Suriye’nin Hristiyan faktörü, Batı dünyasının yaklaşımını etkileyen ölçülerden biri. Ahmet Davutoğlu, Suriye’de mezhep çatışmasını önlemeyi amaçlayan, din ve mezhepler üstü bir tavrın benimsenmesinin önemine işaret ederek, Suriye Hristiyanlarının güvenliği için Türkiye’nin “güvence” vereceğini ve bu amaçla çok yakın gelecekte bir somut adım atılacağını söylüyor.
Tampon bölge
Bu yaklaşımla tutarlı biçimde, Dışişleri Bakanı Davutoğlu, çoktandır sözü edilen ve Türkiye’nin Suriye’ye askeri müdahale formatı olarak gündeme getirilen, Suriye toprakları içinde bir “tampon bölge” oluşturulması fikrine de pek sıcak bakmıyor.
Türkiye’nin Suriye topraklarında bir “tampon bölge” oluşturması isteği, özellikle Suriye muhalefetinin talebi. Bunun için bastıranlar var. Bu, dış politikanın eleştirmenlerinin öne sürdüğü gibi, “Türkiye’nin niyeti”nden ziyade, Suriye muhalefetinin Türkiye’den beklentisi.
Ahmet Davutoğlu, buna sıcak bakmamasını, mealen, “Tampon bölge olunca ne olacak? Oraya Sünniler gelip, sığınacak. Bu da, rejimin, ülkenin Halep-Hama-Homs hattının batısında kalan, Akdeniz’e kadar olan bölgeyi Nusayri bölgesi olarak sağlama alıp, Suriye’nin mezheplere dayalı coğrafi bölünmesine işleri götürmesine yol açar” diye açıklıyor.

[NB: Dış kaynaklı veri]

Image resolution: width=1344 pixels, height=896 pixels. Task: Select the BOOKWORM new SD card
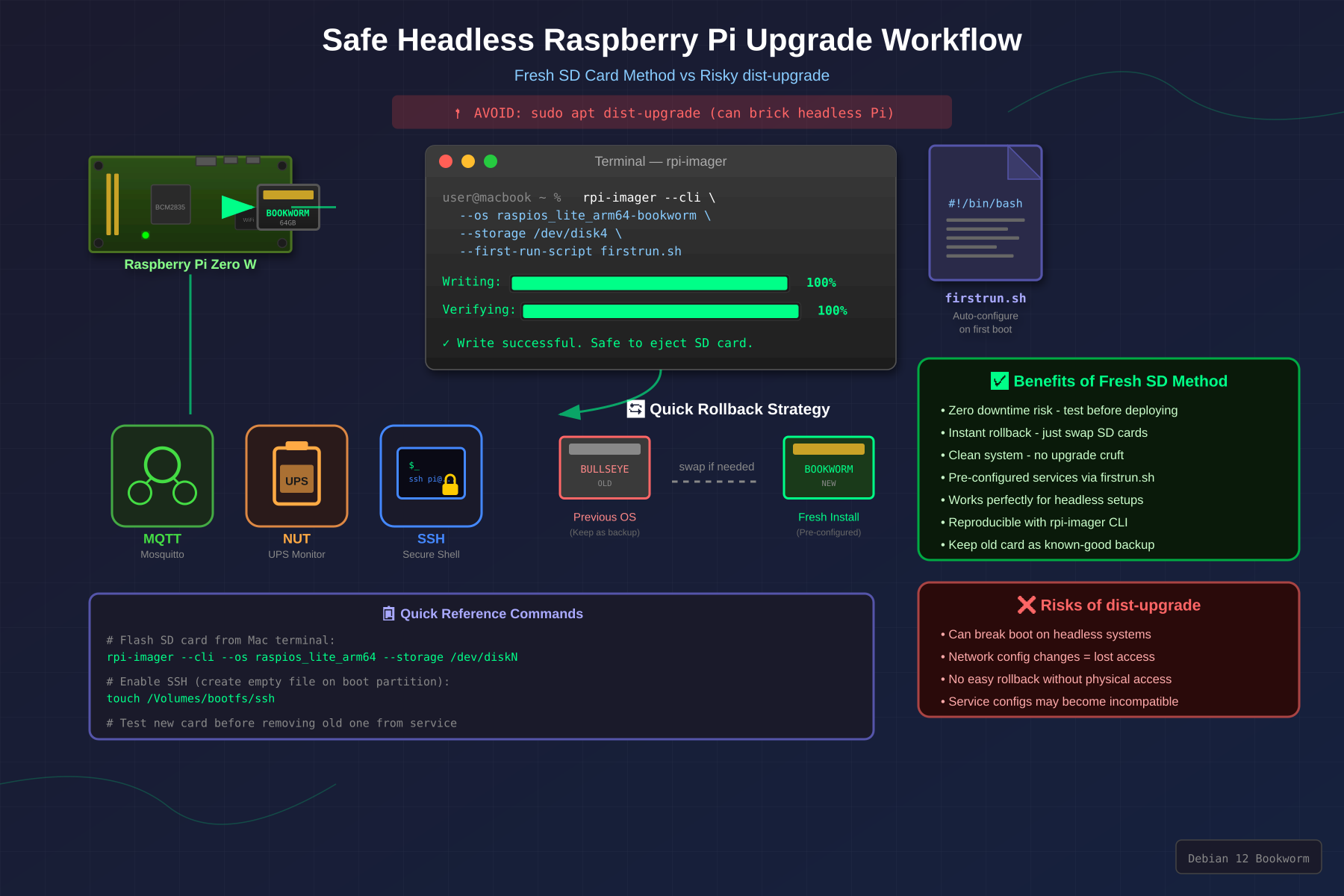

Brüksel’de NATO toplantısının hemen ardından Ahmet Davutoğlu’nu dinlediğiniz takdirde, Suriye’ye yönelik ne NATO’lu dış askeri müdahalenin, ne de Türkiye’nin –çok kişinin alarm zilleri çaldırdığı- askeri müdahalesinin eli kulağında olmadığı sonucuna varabilirsiniz.
Ayrıca, Ahmet Davutoğlu, “ahlaki açıdan” da çok rahat gözüküyor. “Başşar Esad’ı ve yönetimini kurtarmak için elimizden geleni yaptık. Cumhurbaşkanımız da, Başbakanımız da, ben de” diyor; “defalarca çıkış yollarını gösterdik, kendilerine yardımcı olacağımızı içtenlikle söyledik. Olmadı. Tam tersine, kendi halkına karşı insafsız bir tutuma girdi. Seçim noktasına gelince, Suriye halkını seçtik” diye ekliyor.

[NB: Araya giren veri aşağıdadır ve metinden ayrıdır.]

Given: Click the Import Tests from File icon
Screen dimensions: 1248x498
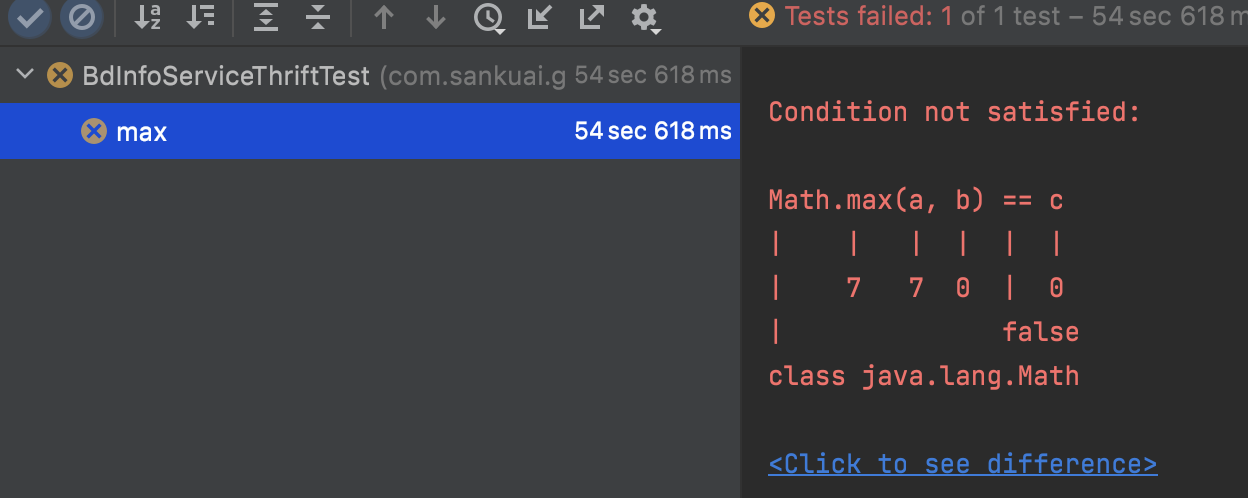Looking at the screenshot, I should (x=540, y=17).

Suriye’deki kan banyosu, dışarı yansıyan resmi rakamlardan çok ama çok daha fazla. Örneğin, 4000 olarak bilinen ölü sayısının 10 bine ulaşmış olduğu Bakan’a çok özel ve çok yetkili bir kaynaktan ulaşmış. Tutuklu bulunmayan hane sayısı yok gibi. Rejimin ömrü kısaldıkça, çok daha sertleşebileceği ve kan dökeceği de tahmin edilebiliyor.
Suriye’deki gelişmeler, kabul edilemez kitlesel katliam boyutlarına ulaşırsa, “dış müdahale”, başka bir deyişle “askeri müdahale” ihtimali gündeme gelebilir mi?
Buna kategorik bir “hayır” cevabını Davutoğlu da veremiyor.
Onun buna henüz pratiği netleşmemiş teorik cevabı, “İşlerin o raddeye gelmemesi, Suriye’nin dağılmaması için rejimin ömrünü daha da kısaltmak” diye özetlenebilir.